Following infection viraemia is often high (though short lived) so the virus can be easily detected in the blood shortly after. Tissue samples can also be used in dead animals or aborted foetuses.

The nucleocapsid protein is used as the antigen of choice in serological assays. Blood samples can be used to detect the virus during the early phase using virus propagation, antigen detection and RT-PCR.

During the acute stages ELISA or EIA can be used to confirm the presence of IgM antibody to the virus, which allows recent infections to be diagnosed. ELISA’s based on recombinant RVF virus proteins have been developed which negates the need for biosecure facilities and are used in a number of species.[6].Cross reactions may occur with other phleboviruses[6]

RT-PCR is the standard method used in most laboratories as it has a high sensitivity. This is useful for rapid diagnosis and can also be used to detect RVF virus in mosquito pools.[2]

Virus neutralisation tests (VNT) are very specific and sensitive and can be performed in a biosecure laboratory. They are also the prescribed test for international trade, though it cannot differentiate between vaccinated and infected animals.[2] It is the only method to detect functional antibodies though a low level of cross reaction to some other phleboviruses has been observed.[6] Plaque reduction neutralisation assays are the most commonly used VNTs and involve incubating the virus and heat inactivated serum allowing the virus to infect. Four to six days later the presence of cytopathic plaques is observed.

Haemagglutination inhibition (HI) and complement fixation assays are available but show extensive cross reactivity with other phlebovirus species.[6] HI assays are used in non endemic areas but animals previously infected with other phleboviruses may show a positive result.[2] Immunofluorescence can also be used.

Definitive confirmation can be carried out by virus isolation, however due to the zoonotic risk this can only be carried out in biosecure facilities.[2]
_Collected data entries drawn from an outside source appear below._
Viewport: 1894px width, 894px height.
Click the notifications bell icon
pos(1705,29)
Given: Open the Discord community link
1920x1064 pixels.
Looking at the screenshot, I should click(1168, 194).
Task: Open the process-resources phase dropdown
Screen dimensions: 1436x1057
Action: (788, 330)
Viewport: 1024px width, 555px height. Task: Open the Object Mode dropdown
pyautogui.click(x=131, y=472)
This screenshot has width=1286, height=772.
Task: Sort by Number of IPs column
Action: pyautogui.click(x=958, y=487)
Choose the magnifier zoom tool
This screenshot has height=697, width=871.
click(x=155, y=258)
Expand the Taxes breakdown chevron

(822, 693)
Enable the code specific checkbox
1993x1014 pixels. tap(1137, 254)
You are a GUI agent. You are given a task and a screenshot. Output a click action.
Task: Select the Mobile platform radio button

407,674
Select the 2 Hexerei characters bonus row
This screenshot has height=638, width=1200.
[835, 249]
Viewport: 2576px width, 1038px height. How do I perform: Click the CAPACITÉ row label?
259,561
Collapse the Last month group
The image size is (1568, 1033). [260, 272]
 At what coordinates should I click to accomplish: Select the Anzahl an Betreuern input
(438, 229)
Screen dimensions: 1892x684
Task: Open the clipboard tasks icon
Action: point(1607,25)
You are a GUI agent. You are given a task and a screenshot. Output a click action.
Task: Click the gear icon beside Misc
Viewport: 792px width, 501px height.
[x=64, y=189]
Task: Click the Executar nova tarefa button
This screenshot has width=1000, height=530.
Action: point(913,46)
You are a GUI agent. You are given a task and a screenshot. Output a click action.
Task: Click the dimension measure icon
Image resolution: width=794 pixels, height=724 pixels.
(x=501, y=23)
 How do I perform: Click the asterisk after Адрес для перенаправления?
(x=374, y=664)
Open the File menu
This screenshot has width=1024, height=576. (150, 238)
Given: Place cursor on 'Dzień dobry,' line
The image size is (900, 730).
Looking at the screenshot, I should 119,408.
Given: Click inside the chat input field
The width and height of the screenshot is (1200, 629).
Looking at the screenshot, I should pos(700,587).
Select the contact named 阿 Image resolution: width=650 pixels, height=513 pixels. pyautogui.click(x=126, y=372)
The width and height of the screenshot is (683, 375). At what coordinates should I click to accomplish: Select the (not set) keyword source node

Histopathology on tissue samples will show cytopathology and immunostaining can be used to identify RVF antigen in cells. On post mortem during the viraemic stage, widespread petechiae and ecchymoses on serous surfaces and organs will be seen and present in the body cavities. In older animals, the liver is enlarged and inflamed, with many foci of necrosis which are bronzed and jaundiced. The gall bladder may also be distended and haemorrhagic. Lymph nodes are enlarged and their germinal centres may be necrotic on closer examination. Extensive subcapsular haemorrhage in the spleen is usual. Renal changes include oedema and congestion. Epicardial and endocardial haemorrhages are often present on the heart.[12]

Treatment

No treatment is available.

Control

Herd monitoring has been used extensively in Africa as a means of building up a picture of disease spread as well as to identify risk areas. Sentinel herds in representative areas are used for monitoring. Blood is collected initially and, providing no seropositivity is detected, animals are sampled at the beginning of the rainy season and every four to six weeks up to the end of the rainy season. This allows the early detection of any epidemics.[10] Monitoring is also important as RVF outbreaks in animals precede outbreaks in human populations, as well as identifying increases in vector numbers.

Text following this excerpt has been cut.